## WORK INSTRUCTIONS:
Your answer must hold only the lines below from the line containing "This screenshot has height=766, width=1023." through the line containing "Task: Click the 14 cm insole length value", each reproduced exactly.

Start of RECORDED DATA

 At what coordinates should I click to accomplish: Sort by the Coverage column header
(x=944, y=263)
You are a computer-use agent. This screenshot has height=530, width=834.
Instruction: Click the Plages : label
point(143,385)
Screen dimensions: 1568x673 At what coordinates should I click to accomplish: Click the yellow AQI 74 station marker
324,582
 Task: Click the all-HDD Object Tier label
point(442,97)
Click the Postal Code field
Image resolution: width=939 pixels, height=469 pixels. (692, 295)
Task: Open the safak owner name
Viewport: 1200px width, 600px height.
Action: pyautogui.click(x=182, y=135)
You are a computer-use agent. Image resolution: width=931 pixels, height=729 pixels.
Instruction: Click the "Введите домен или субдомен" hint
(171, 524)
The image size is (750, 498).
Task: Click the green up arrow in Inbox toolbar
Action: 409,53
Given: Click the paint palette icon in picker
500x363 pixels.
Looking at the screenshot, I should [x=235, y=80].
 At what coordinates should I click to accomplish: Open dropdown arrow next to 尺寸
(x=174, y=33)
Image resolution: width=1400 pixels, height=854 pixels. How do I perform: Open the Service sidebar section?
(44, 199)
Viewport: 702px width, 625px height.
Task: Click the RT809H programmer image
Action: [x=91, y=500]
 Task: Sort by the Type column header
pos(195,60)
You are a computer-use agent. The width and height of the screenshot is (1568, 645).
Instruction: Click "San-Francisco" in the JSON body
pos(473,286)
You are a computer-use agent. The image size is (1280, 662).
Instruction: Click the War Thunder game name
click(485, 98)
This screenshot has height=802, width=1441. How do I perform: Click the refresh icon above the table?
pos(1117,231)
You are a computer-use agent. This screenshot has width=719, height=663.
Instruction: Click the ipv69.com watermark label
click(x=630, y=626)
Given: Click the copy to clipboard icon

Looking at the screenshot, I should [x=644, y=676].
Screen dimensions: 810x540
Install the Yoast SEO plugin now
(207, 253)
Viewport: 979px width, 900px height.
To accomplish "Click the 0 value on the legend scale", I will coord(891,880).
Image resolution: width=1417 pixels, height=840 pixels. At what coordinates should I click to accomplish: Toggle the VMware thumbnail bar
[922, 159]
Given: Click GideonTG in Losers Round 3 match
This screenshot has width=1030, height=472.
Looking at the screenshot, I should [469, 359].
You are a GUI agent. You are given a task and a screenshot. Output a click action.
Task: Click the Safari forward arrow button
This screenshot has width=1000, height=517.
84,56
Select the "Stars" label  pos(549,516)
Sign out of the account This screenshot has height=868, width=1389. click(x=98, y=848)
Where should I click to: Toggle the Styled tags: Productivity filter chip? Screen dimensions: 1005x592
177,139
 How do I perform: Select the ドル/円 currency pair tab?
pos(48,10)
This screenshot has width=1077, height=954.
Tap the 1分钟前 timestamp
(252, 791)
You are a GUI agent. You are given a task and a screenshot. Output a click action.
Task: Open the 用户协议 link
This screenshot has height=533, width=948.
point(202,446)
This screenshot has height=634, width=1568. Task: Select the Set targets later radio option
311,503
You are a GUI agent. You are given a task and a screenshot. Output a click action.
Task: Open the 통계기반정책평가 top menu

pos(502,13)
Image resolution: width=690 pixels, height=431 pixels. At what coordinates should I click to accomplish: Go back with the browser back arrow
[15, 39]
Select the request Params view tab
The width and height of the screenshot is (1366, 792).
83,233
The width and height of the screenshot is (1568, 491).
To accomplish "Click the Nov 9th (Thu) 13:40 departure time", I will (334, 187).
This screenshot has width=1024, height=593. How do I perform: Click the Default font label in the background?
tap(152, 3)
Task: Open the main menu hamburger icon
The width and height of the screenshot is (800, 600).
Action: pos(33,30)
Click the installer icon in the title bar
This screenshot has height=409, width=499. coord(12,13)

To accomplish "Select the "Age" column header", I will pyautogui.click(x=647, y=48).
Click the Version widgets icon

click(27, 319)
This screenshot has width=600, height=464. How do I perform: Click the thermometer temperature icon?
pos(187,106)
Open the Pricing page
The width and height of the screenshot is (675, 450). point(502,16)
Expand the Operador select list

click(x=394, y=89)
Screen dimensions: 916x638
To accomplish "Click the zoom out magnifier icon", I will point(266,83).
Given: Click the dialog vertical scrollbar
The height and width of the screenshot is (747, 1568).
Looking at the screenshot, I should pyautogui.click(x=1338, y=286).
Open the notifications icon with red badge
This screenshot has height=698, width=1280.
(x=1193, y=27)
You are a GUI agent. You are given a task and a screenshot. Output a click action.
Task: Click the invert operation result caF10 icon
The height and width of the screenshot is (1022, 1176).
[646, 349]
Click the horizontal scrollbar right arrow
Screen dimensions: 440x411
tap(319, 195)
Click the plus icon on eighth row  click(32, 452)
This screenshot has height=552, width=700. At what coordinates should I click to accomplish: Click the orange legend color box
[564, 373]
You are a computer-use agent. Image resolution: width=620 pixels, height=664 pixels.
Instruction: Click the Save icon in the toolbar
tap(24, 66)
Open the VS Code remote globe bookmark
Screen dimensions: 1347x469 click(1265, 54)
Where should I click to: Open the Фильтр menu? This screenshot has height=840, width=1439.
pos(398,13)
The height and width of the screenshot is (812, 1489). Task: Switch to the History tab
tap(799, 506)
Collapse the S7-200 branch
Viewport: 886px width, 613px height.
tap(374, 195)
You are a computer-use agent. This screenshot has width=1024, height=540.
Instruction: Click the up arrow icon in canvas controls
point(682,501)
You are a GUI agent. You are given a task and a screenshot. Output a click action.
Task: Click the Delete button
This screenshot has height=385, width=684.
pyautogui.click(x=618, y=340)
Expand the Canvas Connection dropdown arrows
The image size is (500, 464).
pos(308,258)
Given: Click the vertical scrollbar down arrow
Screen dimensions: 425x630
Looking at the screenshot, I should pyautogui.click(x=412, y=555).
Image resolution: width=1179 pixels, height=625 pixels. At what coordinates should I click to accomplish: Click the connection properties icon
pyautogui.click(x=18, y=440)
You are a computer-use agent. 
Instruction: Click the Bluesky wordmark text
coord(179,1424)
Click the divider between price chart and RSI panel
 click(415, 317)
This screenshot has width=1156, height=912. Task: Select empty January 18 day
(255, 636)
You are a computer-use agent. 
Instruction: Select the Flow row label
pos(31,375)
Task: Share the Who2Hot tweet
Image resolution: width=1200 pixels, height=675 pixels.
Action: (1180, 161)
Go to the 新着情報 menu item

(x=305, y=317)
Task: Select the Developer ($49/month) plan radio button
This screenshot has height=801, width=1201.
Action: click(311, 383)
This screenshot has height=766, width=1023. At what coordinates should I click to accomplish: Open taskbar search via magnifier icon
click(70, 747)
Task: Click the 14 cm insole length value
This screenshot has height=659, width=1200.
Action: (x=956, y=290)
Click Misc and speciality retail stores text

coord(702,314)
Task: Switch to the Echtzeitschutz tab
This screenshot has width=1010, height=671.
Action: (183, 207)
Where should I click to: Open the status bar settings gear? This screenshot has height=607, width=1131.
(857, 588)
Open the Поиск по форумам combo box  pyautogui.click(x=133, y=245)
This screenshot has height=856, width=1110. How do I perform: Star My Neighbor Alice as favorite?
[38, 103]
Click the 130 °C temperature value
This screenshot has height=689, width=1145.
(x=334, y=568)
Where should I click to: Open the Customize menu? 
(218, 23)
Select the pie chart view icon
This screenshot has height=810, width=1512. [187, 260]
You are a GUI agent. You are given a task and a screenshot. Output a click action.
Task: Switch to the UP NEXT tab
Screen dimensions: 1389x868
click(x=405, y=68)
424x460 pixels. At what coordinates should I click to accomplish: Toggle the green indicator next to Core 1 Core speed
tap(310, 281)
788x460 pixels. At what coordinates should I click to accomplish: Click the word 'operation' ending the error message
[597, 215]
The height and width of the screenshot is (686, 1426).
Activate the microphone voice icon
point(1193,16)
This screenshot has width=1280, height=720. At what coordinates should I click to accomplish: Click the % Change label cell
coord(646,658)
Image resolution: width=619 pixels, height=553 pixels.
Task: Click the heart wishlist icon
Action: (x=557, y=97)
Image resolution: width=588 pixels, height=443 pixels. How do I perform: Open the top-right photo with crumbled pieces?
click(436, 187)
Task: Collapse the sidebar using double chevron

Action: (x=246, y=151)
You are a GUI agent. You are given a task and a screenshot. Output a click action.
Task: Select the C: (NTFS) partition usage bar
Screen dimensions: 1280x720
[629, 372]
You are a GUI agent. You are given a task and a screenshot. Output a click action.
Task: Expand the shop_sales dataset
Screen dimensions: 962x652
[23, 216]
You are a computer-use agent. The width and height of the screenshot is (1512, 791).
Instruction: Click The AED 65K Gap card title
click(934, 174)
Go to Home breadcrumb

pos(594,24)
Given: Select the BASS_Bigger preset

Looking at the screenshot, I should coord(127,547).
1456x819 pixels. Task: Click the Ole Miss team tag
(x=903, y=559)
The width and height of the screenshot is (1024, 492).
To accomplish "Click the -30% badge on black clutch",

End of RECORDED DATA

## RESPONSE TO THE TASK:
This screenshot has height=766, width=1023. At what coordinates should I click to accomplish: Open taskbar search via magnifier icon
click(70, 747)
Task: Click the 14 cm insole length value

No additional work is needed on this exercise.